DESCRIPTION OF THE TASK:
Check every line below, and copy those that include "node".

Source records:
• • • • •

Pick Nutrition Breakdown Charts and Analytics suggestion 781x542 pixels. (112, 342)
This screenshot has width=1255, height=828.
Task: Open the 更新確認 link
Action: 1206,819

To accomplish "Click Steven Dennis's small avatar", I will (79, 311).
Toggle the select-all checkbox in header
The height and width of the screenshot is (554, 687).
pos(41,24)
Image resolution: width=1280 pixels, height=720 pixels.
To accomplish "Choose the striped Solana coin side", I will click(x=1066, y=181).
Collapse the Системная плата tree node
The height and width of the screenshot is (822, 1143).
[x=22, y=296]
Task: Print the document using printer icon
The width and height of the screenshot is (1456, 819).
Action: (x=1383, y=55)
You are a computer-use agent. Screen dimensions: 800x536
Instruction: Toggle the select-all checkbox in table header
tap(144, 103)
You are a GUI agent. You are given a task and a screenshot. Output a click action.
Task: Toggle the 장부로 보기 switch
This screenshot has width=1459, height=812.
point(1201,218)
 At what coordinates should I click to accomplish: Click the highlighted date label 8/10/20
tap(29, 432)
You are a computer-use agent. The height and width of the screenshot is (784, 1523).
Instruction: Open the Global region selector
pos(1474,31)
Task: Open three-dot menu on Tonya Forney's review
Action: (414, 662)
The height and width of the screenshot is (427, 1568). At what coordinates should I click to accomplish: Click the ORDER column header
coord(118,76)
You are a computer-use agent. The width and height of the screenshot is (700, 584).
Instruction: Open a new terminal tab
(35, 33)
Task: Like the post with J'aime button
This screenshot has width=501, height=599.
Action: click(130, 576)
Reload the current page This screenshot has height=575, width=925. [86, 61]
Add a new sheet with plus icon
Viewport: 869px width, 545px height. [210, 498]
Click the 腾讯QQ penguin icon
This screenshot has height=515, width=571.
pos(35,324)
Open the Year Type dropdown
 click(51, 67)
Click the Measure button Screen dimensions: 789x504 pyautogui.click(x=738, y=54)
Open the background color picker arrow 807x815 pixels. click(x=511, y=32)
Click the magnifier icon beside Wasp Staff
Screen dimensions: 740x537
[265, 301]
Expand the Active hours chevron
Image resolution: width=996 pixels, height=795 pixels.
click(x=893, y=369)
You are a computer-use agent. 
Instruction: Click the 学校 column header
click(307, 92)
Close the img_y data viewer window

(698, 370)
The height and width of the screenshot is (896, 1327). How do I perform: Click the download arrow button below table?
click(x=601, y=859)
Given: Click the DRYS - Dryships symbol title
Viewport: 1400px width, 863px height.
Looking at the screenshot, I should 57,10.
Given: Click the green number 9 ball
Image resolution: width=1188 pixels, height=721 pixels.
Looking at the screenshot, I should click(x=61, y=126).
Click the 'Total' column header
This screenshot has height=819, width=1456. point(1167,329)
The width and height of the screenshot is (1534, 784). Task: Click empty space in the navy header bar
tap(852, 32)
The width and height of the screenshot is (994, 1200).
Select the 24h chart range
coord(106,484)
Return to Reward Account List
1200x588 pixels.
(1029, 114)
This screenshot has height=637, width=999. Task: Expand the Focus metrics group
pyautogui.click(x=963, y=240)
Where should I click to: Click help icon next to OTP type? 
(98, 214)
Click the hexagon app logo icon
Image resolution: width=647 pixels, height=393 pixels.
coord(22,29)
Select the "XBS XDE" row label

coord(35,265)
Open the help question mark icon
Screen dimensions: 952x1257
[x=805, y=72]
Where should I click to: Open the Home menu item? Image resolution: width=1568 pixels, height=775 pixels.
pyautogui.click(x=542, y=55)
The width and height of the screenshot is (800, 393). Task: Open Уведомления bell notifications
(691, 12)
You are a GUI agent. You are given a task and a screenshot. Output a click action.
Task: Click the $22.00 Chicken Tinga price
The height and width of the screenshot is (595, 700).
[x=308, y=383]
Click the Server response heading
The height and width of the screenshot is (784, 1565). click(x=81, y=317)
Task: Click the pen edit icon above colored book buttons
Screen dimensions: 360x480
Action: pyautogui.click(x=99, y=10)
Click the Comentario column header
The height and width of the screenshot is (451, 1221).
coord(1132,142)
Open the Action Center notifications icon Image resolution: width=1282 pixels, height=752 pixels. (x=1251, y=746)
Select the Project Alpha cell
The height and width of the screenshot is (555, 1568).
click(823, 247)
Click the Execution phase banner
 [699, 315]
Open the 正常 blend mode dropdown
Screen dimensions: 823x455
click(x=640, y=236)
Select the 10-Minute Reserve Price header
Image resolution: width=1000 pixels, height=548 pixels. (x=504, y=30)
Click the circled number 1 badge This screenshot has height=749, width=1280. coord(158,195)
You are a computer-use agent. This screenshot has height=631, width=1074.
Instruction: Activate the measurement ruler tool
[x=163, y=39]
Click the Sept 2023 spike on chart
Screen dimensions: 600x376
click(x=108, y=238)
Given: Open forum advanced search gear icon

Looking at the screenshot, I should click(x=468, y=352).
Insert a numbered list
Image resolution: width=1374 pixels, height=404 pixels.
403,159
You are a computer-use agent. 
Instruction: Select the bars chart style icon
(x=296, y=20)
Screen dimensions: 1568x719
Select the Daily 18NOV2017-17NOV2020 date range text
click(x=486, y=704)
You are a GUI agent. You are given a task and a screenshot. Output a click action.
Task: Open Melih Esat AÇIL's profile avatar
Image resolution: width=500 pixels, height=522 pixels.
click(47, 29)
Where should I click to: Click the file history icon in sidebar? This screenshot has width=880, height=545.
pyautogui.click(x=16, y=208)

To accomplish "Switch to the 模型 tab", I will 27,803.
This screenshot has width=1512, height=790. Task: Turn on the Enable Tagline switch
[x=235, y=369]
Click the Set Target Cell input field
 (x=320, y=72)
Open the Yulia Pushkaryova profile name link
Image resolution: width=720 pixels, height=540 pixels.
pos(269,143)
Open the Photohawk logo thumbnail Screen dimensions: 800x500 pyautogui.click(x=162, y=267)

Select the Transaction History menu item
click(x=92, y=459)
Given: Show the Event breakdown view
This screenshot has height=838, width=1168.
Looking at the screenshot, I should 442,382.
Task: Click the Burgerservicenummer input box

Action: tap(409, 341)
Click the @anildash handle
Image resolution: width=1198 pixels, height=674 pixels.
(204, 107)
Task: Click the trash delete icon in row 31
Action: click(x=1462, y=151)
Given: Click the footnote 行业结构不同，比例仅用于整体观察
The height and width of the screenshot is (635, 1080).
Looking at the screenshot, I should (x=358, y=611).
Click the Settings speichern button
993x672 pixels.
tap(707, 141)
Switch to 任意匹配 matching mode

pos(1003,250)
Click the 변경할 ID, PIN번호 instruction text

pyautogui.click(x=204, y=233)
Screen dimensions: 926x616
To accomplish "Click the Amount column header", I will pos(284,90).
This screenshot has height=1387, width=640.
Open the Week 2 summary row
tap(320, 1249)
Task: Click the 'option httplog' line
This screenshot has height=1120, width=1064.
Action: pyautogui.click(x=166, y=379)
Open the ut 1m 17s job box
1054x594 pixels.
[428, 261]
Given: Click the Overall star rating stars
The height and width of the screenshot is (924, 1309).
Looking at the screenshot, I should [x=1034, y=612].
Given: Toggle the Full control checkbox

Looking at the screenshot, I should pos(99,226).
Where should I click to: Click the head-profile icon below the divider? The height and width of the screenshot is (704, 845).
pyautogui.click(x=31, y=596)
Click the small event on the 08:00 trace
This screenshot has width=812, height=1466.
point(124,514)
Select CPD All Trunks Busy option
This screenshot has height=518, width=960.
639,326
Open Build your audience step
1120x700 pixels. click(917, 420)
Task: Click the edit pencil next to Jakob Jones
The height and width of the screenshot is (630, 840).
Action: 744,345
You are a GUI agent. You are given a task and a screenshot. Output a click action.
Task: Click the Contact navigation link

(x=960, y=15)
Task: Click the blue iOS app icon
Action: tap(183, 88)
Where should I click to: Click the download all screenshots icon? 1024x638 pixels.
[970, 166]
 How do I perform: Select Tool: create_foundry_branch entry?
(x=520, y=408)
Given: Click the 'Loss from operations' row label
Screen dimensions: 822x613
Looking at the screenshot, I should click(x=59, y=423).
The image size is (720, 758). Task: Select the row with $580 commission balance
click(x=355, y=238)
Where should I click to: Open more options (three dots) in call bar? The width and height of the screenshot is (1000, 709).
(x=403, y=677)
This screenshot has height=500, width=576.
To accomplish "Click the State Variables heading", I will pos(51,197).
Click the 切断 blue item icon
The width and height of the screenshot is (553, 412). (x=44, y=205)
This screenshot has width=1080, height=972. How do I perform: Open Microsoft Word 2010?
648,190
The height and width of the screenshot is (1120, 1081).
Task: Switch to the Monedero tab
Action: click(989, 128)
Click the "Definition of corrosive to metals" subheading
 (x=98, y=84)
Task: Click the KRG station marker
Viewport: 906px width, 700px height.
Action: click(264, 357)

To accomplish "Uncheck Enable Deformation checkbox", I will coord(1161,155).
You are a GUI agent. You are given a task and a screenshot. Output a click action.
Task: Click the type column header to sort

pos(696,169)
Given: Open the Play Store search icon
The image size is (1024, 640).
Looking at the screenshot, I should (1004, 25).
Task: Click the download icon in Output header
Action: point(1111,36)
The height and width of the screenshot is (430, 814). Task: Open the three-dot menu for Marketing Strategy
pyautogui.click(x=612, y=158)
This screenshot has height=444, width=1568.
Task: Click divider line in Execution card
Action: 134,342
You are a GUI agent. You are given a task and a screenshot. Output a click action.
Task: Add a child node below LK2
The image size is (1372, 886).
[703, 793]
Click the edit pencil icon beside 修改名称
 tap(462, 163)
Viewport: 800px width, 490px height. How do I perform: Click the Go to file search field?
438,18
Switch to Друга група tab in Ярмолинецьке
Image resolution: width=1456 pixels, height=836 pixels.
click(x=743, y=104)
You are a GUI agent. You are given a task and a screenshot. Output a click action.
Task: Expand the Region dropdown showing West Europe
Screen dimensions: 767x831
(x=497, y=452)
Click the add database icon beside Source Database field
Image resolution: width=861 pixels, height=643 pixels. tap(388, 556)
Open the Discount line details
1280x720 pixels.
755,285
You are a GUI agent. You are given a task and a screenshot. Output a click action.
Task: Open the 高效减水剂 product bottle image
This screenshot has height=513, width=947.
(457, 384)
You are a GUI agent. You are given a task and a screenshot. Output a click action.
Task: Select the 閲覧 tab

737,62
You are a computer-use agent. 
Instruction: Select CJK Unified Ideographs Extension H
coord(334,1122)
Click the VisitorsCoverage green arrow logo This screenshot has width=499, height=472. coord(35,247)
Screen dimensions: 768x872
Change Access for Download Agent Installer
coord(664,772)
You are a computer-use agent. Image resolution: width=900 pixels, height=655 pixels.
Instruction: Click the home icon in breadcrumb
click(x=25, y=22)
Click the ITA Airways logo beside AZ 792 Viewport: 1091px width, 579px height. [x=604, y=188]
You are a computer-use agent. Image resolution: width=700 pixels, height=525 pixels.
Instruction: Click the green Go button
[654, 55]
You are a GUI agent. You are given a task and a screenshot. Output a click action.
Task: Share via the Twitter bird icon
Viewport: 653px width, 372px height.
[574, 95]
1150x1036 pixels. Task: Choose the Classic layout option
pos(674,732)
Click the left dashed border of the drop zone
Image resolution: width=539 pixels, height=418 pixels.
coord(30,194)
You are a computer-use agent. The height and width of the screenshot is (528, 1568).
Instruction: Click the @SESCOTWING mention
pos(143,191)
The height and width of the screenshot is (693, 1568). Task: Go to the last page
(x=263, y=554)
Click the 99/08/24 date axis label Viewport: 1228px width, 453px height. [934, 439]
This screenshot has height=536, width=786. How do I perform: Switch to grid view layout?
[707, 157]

• • • • •

RESULT BELOW:
Collapse the Системная плата tree node
Task: Add a child node below LK2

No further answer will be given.